3M Company (MMM) stock has been falling since the US-China trade war broke out. The stock is down 14.4% YTD (year-to-date), underperforming the SPDR S&P 500 ETF (SPY), which is up 16.6% YTD. 3M stock fell 13% on April 25 after reporting weak first-quarter earnings. Since then, the stock has been in a technical downtrend, trading below its 200-day moving average.
So why is 3M stock falling, and when will it grow? To answer this question, we have to look at the company’s business and its exposure to the trade war.
3M is in the business of safety
3M is a conglomerate that manufactures a range of products related to the safety and hygiene of workers in the healthcare, automotive, transportation, and industrial spaces. It also manufactures adhesives, protection films, and home health and hygiene products. Looking at the nature of 3M’s products, we can see that its revenue is largely in sync with macroeconomic demand—especially industrial and automotive demand.
3M has operations across the globe, but the US and the Asia-Pacific region are its largest markets, from which it earns 40% and 31% of its revenue, respectively. China is its biggest market in the Asia-Pacific region. The company’s high exposure to China and the nation’s industrial and automotive markets, in particular, have put it at a disadvantage.
Correlation between 3M sales and China’s GDP
The trade war slowed China’s GDP growth to a 27-year low in the second quarter. Both US and Chinese manufacturing were depressed in the quarter, as manufacturing output contracted due to reduced trade activity between the two economies. Many companies are shifting their manufacturing outside of China to avoid tariffs.

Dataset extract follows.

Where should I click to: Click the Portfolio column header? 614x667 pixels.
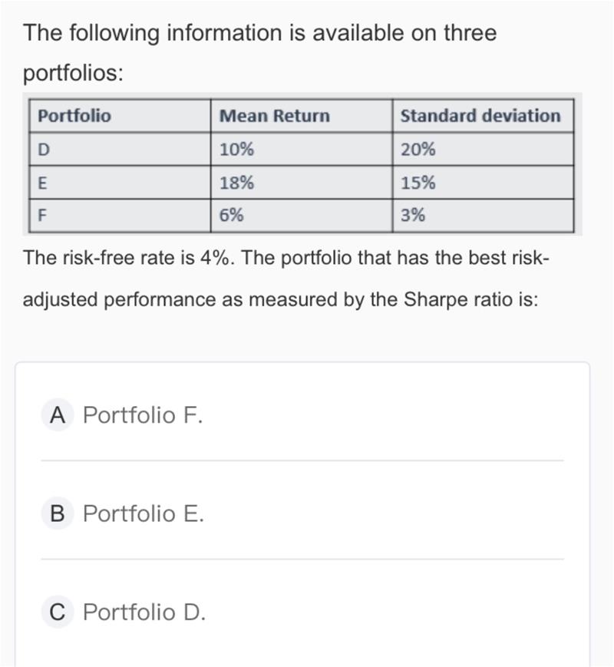coord(74,116)

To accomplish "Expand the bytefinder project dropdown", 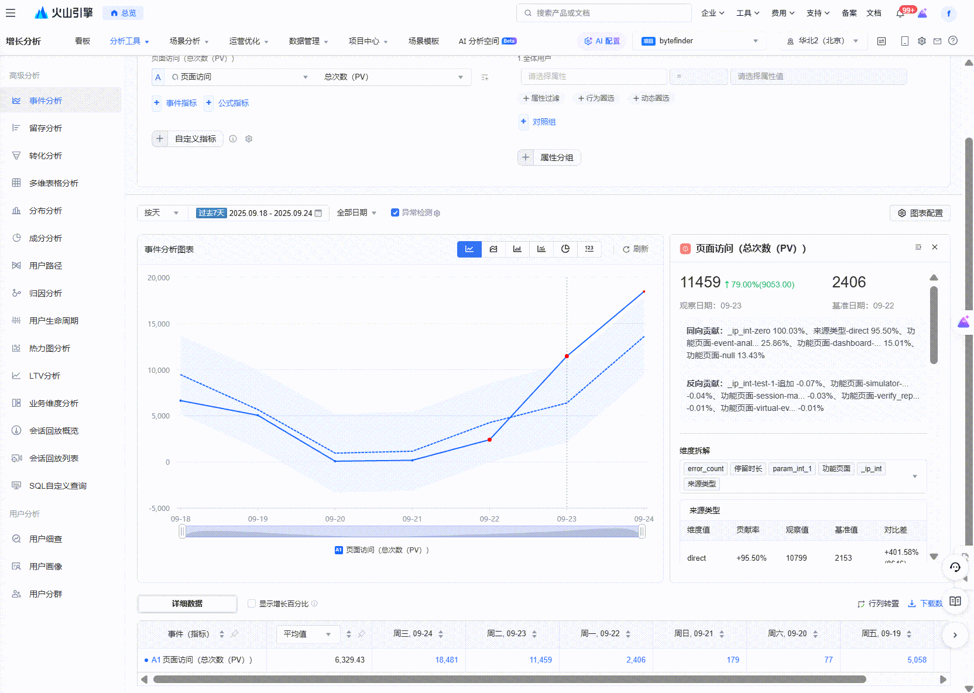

3M earns the majority of its revenue from its Safety and Industrial segment, which supplies building safety and workforce safety solutions to factories. A reduction in industrial and manufacturing activity in the world’s manufacturing hub, China, has reduced demand for 3M solutions.
Moreover, China’s car sales are plummeting, thereby slowing the global automotive market.
Germany is home to some of the world’s biggest automakers. Germany’s manufacturing PMI plunged to a seven-year low in February, and a slowdown in the automotive industry was one of the reasons. 3M supplies auto electrification solutions to automakers. Slowing demand in 3M’s end markets has impacted its last three quarters’ worth of earnings.
3M’s earnings fall
The US-China trade war started in the fourth quarter of 2018. At that time, 3M had just started reporting YoY (year-over-year) sales declines. While its sales were falling, its net income rose. However, its net income took a hit in the second quarter, falling 30.6% YoY. The company reduced its production output to use its piled-up inventory. It expects its full-year revenue to remain unchanged or rise 1% in 2019.
3M is undergoing restructuring. It’s selling its advanced ballistic-protection business to Avon Rubber for $91 million. The business generates annual revenue of $85 million via the sale of ballistic helmets, body armor, and flat armor to government and law enforcement bodies. 3M is acquiring medical device company Acelity for $6.78 billion. This acquisition will add $1.5 billion to 3M’s annual revenue. These changes will be reflected in 3M’s earnings next year.
How long until 3M stock returns to growth?
If we look at the above fundamentals, we can see that 3M stock is trading at 16.5x its next-12-month EPS, which is higher than the industry average of 15.5x. The next five months will be tough for 3M as the down cycle turns around.
Texas Instruments’ CFO, Rafael Lizardi, said the industry is going through a cyclical downturn. He looked at the last 30 years’ worth of data, which shows different types of cycles. Each is unique and caused by different factors, but they all show one common trend: revenue falls YoY for four to five quarters and then returns to growth. Starting in the first quarter next year, 3M’s revenue could return to growth, as the base year will be the first quarter of 2019, when its revenue was weak.
In the meantime, the 3M stock will continue to fall on any acceleration in the trade war. Investors who already have long positions in the stock will likely want to hold it and enjoy the regular dividends the company pays. Investors who don’t have a position in the stock likely shouldn’t rush to buy at the dip and should instead adopt a watch-and-wait approach.